## Work request
Reproduce exactly the entries from the "Task: Click the Dashboard navigation item" line to the end. Skip all pictures.

## The input
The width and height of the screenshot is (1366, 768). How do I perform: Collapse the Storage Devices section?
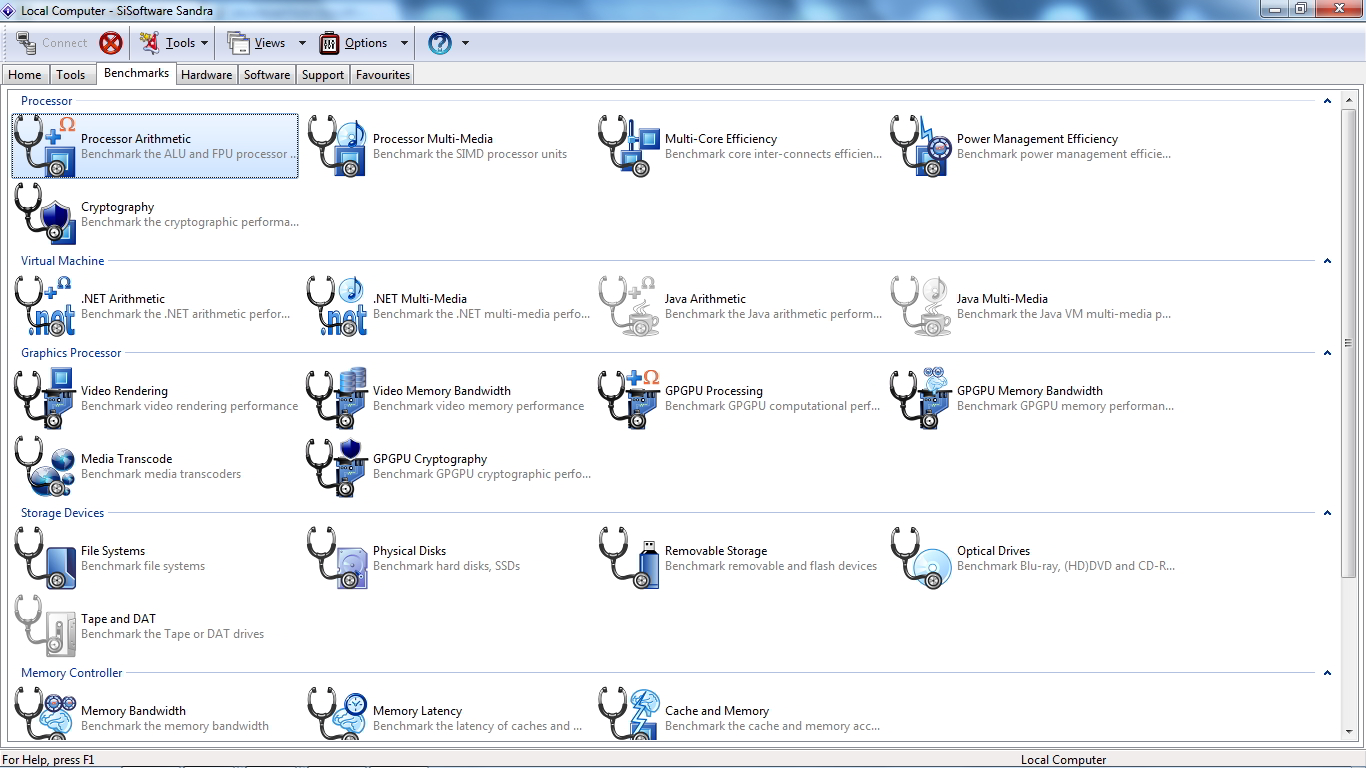pos(1327,513)
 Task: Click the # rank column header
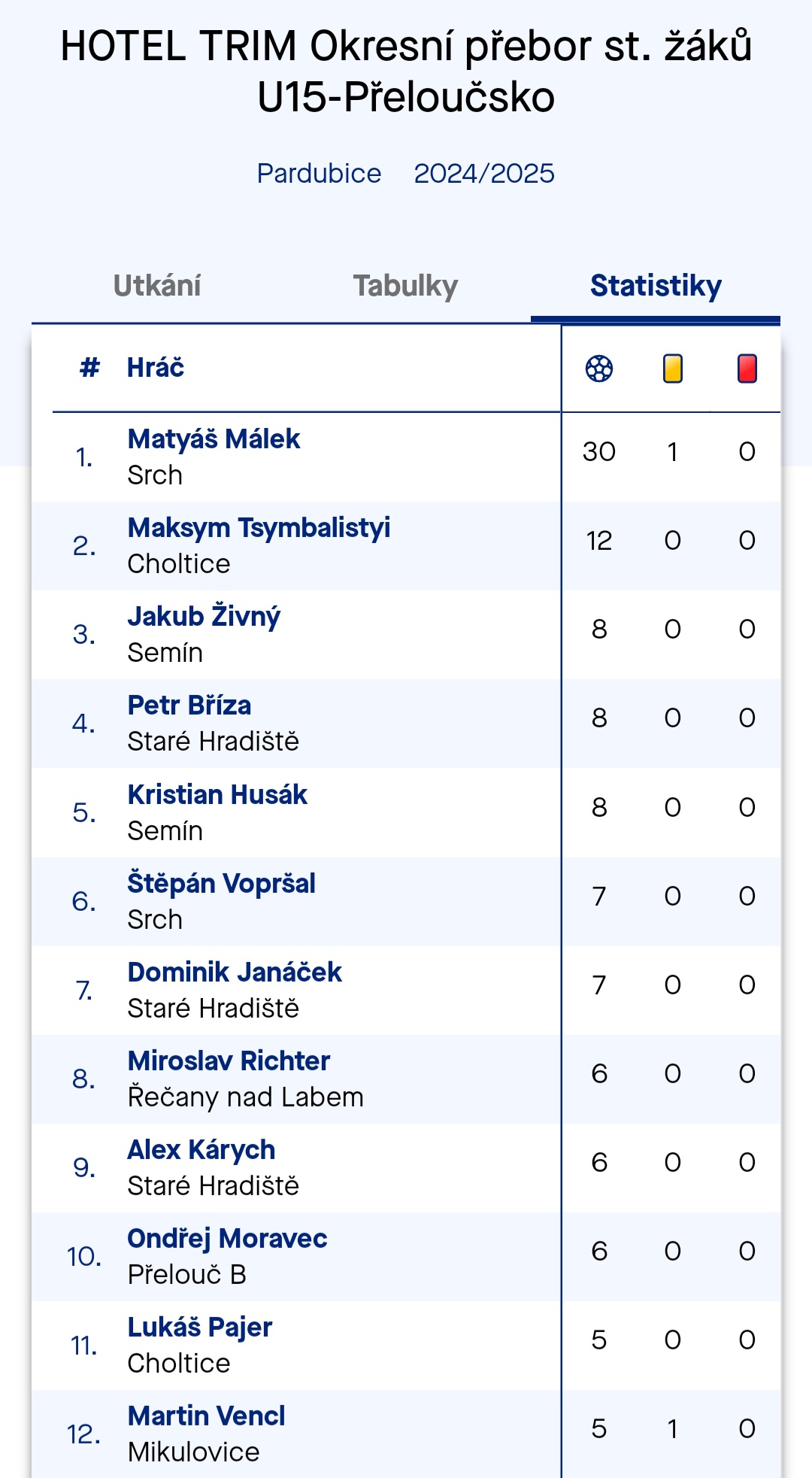point(89,368)
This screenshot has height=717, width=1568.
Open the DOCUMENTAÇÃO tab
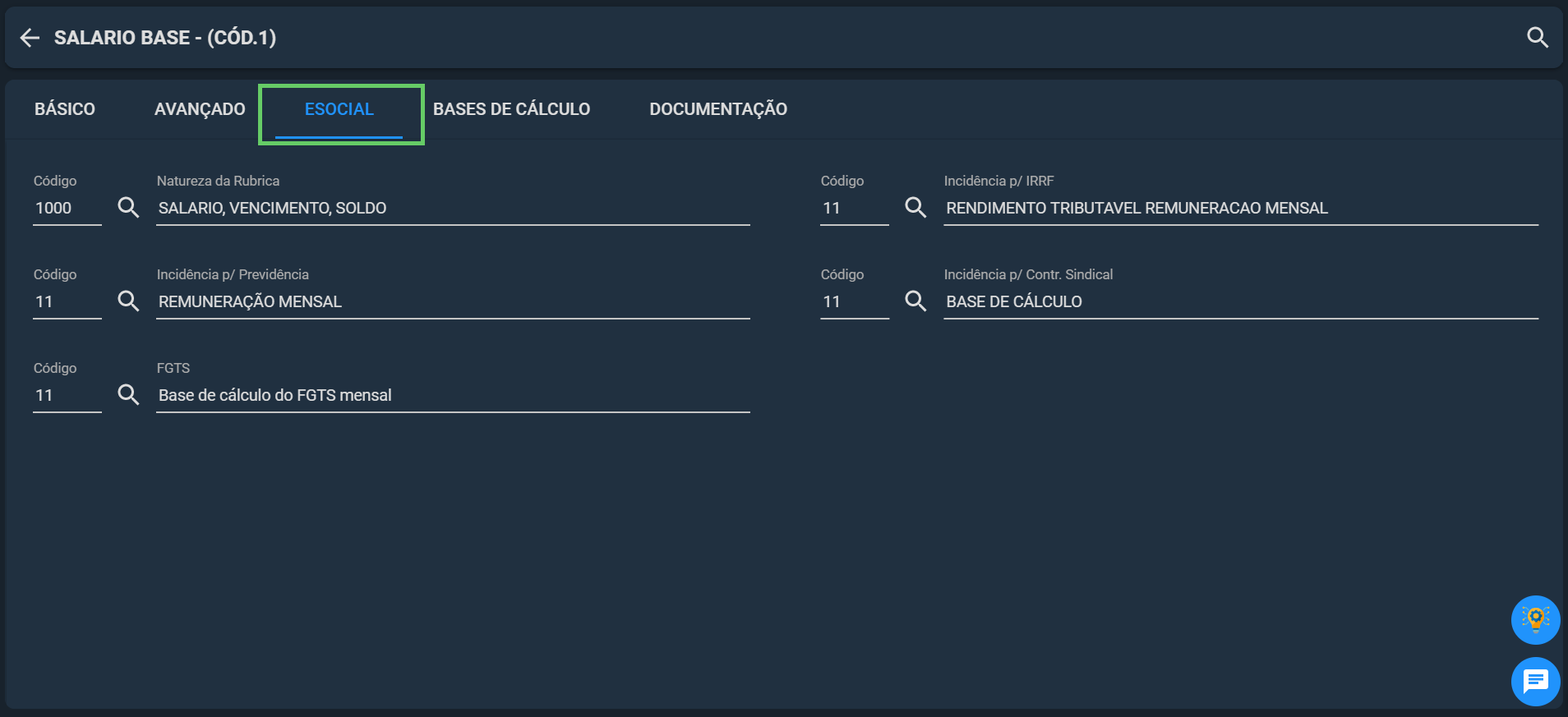[x=718, y=109]
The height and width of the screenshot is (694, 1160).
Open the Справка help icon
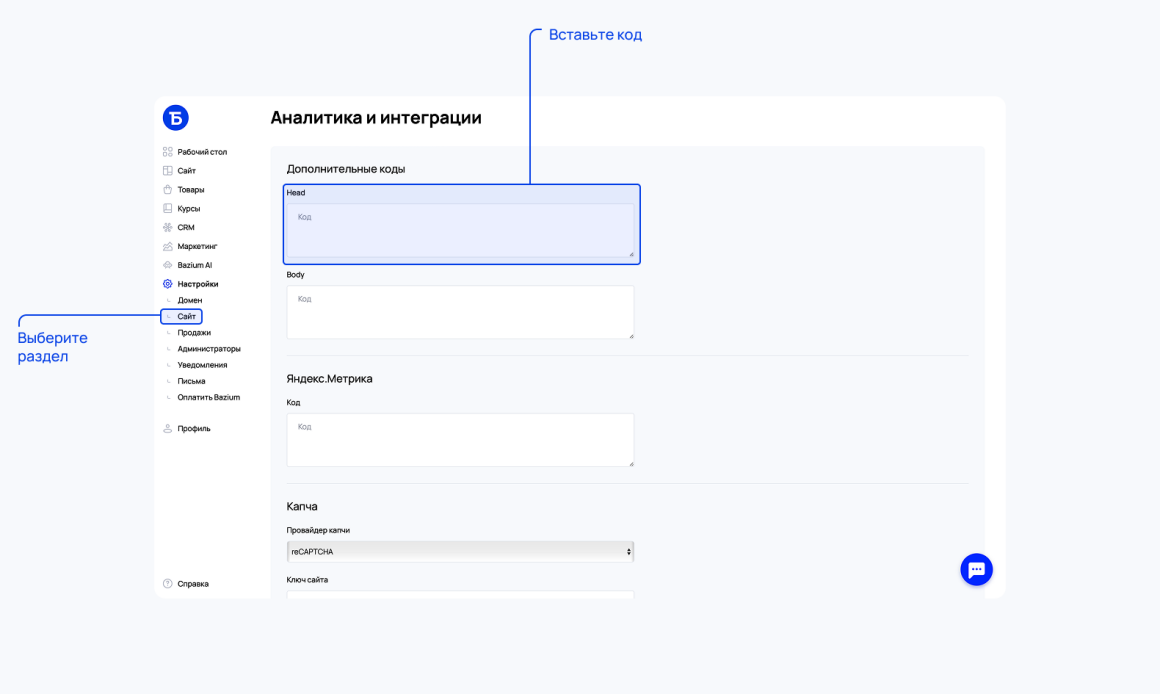coord(168,584)
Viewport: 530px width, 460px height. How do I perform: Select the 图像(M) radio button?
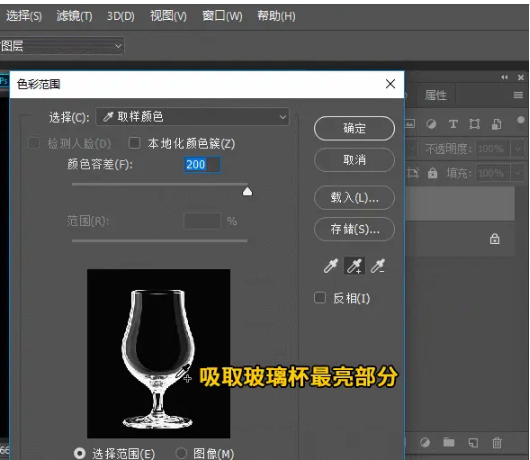(x=181, y=453)
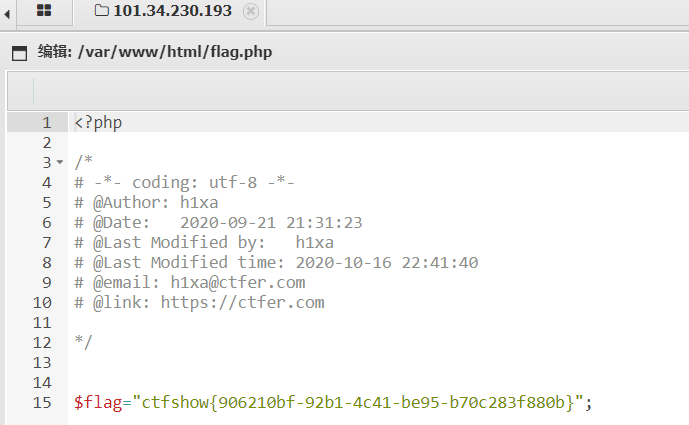Open the home grid icon tab
The width and height of the screenshot is (689, 425).
(44, 11)
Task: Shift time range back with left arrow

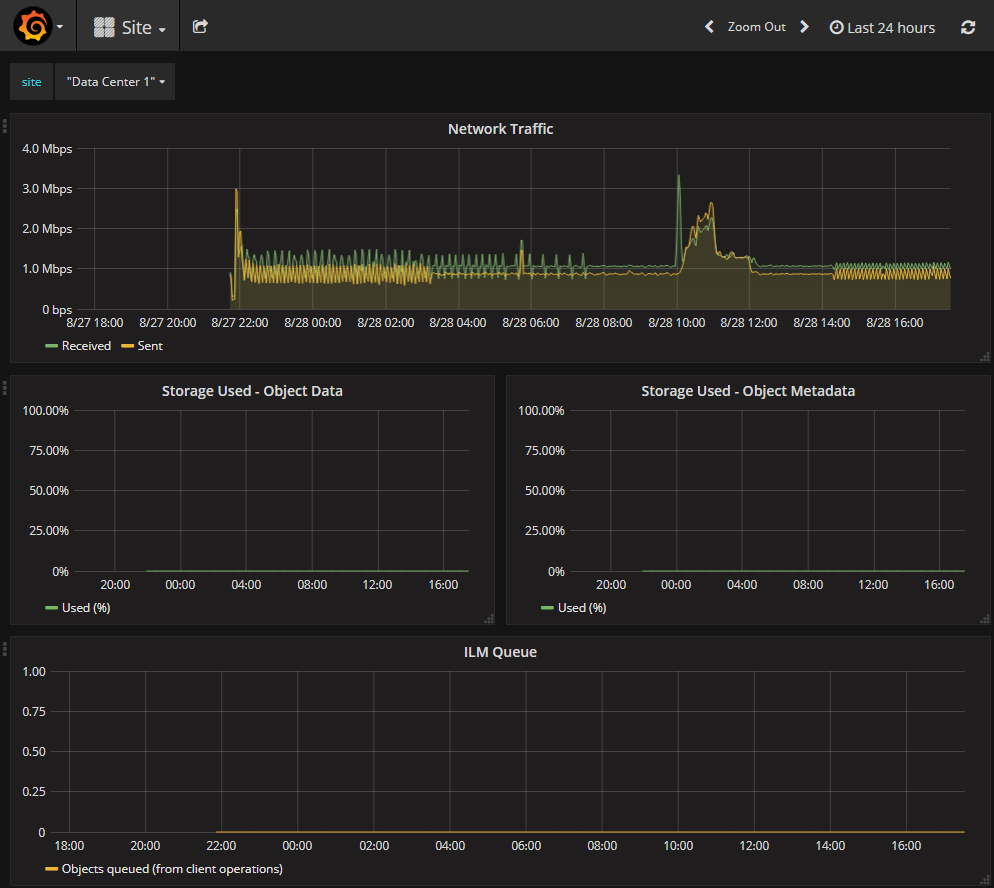Action: pos(709,27)

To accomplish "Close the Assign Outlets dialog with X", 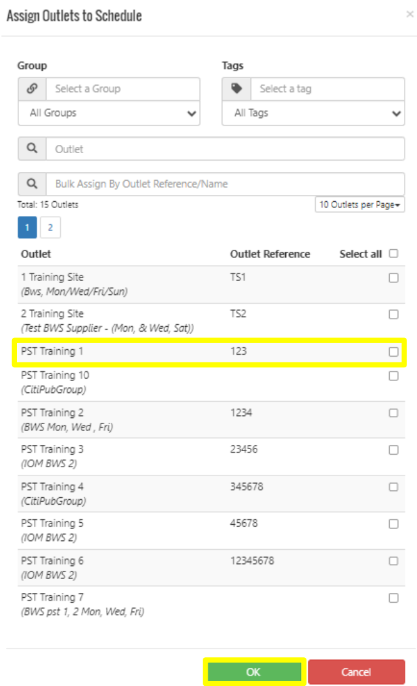I will [410, 14].
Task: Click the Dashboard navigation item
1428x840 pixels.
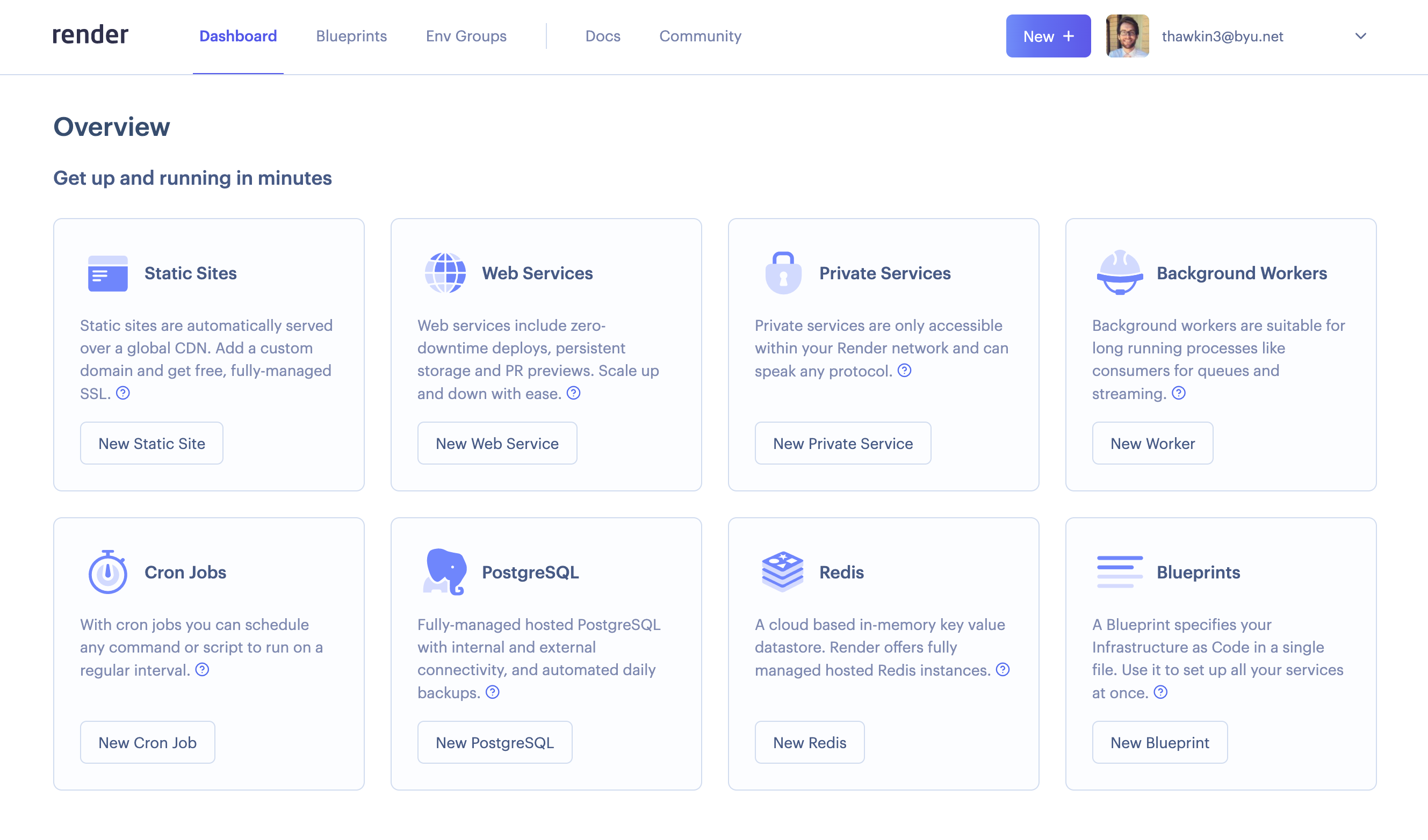Action: [x=239, y=36]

## Answer to this problem
Task: Click the Dashboard navigation item
1428x840 pixels.
Action: [x=239, y=36]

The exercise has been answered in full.